Liputan6.com, Yogyakarta - Enam belas warga terdampak pembangunan wahana wisata Obelix di Pantai Sanglen, Desa Kumandang, Kecamatan Tepusari, Gunungkidul, Daerah Istimewa Yogyakarta mengadu ke Kraton Ngayogyakarta, Kamis (21/11/2024). Didampingi Wahana Lingkungan Hidup Indonesia (WALHI) Yogyakarta, mereka mengadu kehilangan mata pencaharian.
Tiba pukul 13.00 WIB, enam orang sebagai perwakilan bertemu dengan Panitikismo, lembaga agraria, Kraton Ngayogyakarta. Pertemuan berakhir pukul 14.27 WIB. “Kita tadi menghadap terkait dengan keberlanjutan pembangunan di Pantai Sanglen seperti apa? Informasinya ada Peraturan Gubernur (Pergub) yang berubah. Yaitu adanya perjanjian antara desa, investor dan kasultanan di sana,” kata perwakilan paguyuban ‘Sanglen Berdaulat’, Andra Ahmad Bustiawan.
Advertisement
Baca Juga
Andra menyatakan di perjanjian itu ketiga pihak akan membangun kawasan wisata terpadu dan bentuk baru pola kepariwisataan yang diwujudkan melalui Obelix. Keberadaan Obelix, yang dinilai merupakan wujud ekonomi eksklusif dan privat mematikan mata pencaharian warga yang mengandalkan berdagang. Mereka melayani wisatawan ke Pantai Sanglen untuk berkemping di akhir pekan. “Kami telah menyatakan keberatan atas hal itu, namun dijawab dengan adanya kesepakatan yang di mana kami tidak pernah tahu sama sekali,” katanya.
Hal yang sama juga diungkapkan satu pembuka lahan Pantai Sanglen di awal 2015, Sarman. Menurutnya selain digunakan warga untuk lahan pertanian, kawasan Pantai Sanglen juga menjadi tujuan wisata berkemah pada akhir pekan. “Dulu setiap Sabtu-Minggu ada ribuan pengunjung yang datang. Jika ramai, setia pekannya saya bisa mendapatkan pemasukan Rp500 ribu,” katanya dalam bahasa Jawa.

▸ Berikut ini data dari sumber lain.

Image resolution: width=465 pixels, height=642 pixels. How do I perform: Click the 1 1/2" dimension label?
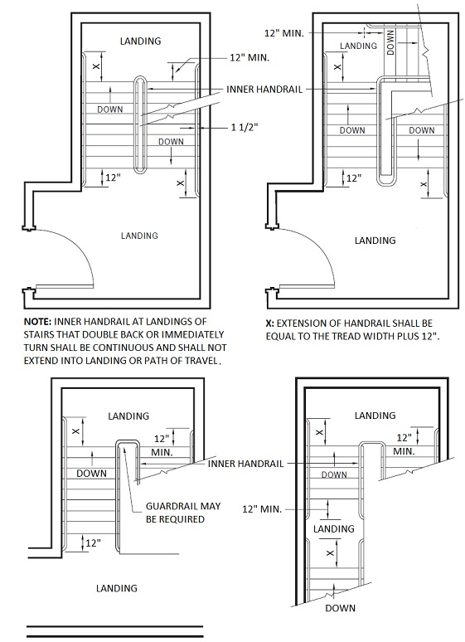pyautogui.click(x=245, y=128)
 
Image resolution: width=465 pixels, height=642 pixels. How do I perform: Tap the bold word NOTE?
pyautogui.click(x=37, y=321)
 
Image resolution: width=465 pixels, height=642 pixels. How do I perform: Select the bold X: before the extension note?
pyautogui.click(x=270, y=323)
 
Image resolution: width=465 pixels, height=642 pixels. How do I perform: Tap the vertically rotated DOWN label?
pyautogui.click(x=390, y=42)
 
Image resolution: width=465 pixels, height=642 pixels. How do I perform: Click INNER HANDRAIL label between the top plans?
pyautogui.click(x=264, y=90)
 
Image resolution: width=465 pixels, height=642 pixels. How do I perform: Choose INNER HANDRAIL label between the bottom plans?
pyautogui.click(x=245, y=464)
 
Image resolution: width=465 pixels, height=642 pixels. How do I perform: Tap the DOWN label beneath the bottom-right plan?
pyautogui.click(x=340, y=608)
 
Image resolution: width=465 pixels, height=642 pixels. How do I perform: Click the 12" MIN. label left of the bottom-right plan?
pyautogui.click(x=262, y=509)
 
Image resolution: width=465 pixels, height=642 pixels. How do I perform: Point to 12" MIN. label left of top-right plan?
pyautogui.click(x=284, y=33)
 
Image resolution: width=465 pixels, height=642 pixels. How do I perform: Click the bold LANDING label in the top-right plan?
pyautogui.click(x=375, y=241)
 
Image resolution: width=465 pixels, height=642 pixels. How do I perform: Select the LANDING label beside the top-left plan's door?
pyautogui.click(x=139, y=236)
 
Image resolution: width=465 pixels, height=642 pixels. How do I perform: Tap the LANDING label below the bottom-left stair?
pyautogui.click(x=117, y=588)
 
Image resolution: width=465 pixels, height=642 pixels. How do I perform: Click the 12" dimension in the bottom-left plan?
pyautogui.click(x=93, y=543)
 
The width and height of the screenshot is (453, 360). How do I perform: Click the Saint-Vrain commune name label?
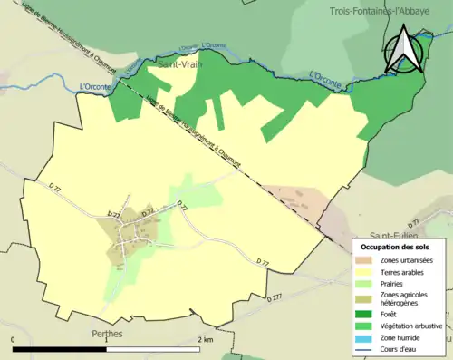(x=178, y=65)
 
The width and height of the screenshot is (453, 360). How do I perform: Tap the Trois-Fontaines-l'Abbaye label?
(x=390, y=11)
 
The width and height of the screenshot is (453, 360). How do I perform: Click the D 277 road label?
(x=276, y=297)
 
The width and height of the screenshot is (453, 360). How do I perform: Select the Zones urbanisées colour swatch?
(x=367, y=260)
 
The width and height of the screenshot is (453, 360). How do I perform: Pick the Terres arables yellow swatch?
(x=367, y=271)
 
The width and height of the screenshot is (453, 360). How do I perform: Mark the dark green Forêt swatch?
(x=367, y=315)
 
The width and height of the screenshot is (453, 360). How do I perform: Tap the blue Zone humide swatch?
(x=367, y=336)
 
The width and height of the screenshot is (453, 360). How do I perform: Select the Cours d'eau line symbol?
(x=367, y=347)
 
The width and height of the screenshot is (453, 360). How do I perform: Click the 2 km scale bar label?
(x=205, y=339)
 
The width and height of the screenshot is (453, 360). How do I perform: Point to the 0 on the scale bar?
(x=14, y=339)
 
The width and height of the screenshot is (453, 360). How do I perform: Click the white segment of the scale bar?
(x=153, y=349)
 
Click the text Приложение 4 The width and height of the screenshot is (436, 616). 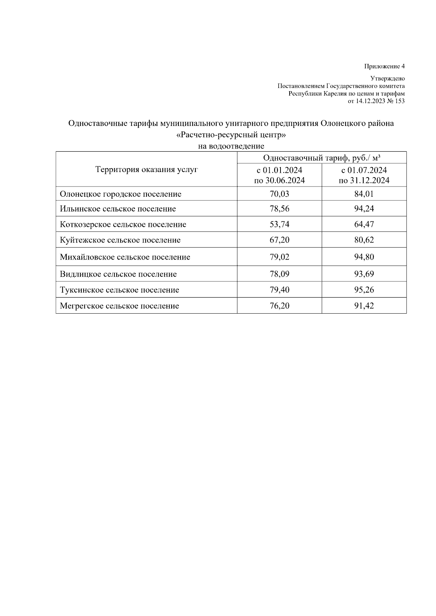pos(384,66)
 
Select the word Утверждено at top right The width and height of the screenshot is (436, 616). pos(387,78)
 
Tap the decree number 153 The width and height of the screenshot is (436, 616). pos(399,101)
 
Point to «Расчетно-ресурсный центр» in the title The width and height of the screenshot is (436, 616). pos(231,135)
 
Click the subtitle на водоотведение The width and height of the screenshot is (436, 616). pos(231,146)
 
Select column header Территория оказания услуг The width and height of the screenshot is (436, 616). pos(146,170)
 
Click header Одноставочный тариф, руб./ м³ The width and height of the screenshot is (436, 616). pos(322,158)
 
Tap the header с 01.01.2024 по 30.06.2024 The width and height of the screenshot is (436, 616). pos(279,175)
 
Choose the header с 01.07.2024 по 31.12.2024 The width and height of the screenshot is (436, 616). pos(364,175)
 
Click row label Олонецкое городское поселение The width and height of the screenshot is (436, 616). pos(120,194)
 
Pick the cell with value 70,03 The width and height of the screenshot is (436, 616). pos(279,194)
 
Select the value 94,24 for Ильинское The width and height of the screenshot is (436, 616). pos(364,209)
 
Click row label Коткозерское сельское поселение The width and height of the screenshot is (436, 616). pos(123,225)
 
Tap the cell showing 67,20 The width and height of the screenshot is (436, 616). pos(279,240)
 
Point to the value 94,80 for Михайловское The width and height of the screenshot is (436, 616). pos(364,257)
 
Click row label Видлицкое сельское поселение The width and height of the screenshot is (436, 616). pos(118,274)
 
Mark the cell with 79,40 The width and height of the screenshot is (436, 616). pos(279,290)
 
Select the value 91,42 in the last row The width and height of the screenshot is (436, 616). pos(364,306)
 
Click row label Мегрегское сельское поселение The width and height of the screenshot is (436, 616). pos(119,306)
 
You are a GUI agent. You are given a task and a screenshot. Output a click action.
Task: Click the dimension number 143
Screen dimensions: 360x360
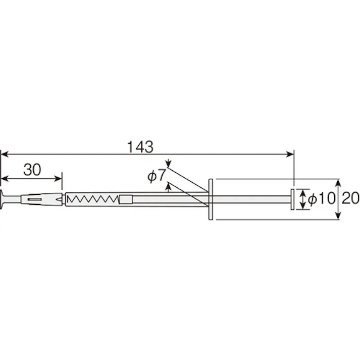click(x=140, y=147)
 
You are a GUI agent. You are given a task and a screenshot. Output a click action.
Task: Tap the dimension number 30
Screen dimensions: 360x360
click(x=32, y=170)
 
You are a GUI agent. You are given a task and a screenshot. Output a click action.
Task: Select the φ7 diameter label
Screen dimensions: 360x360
click(x=157, y=176)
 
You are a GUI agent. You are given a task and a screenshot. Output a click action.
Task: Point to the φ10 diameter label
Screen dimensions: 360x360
click(x=322, y=198)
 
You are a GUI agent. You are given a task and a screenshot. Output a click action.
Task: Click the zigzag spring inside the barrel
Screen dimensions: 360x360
click(x=92, y=199)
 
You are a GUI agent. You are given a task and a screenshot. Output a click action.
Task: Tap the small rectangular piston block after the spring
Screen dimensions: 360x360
click(x=126, y=199)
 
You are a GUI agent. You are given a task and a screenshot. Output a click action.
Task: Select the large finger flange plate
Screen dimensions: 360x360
click(x=211, y=199)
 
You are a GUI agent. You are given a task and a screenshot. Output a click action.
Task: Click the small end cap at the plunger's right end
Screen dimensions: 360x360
click(x=292, y=199)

Pendamping dari WALHI Yogyakarta, Abi Yoga, menyatakan penutupan Pantai Sanglen sudah dimulai sejak 2022 lalu. Namun karena ada pembiaran, akhirnya warga memanfaatkan kembali pada tahun 2023 dan pada Juli 2024 ditutup permanen. “Warga ini sudah turun-temurun beraktivitas di Pantai Sanglen. Tetapi sekarang mereka tergusur dengan maraknya pariwisata eksklusif dan privat yang marak di pesisir pantai selatan Gunungkidul. Warga tengah menghadapi situasi ekonomi yang sangat mengkhawatirkan,” ucap Abi.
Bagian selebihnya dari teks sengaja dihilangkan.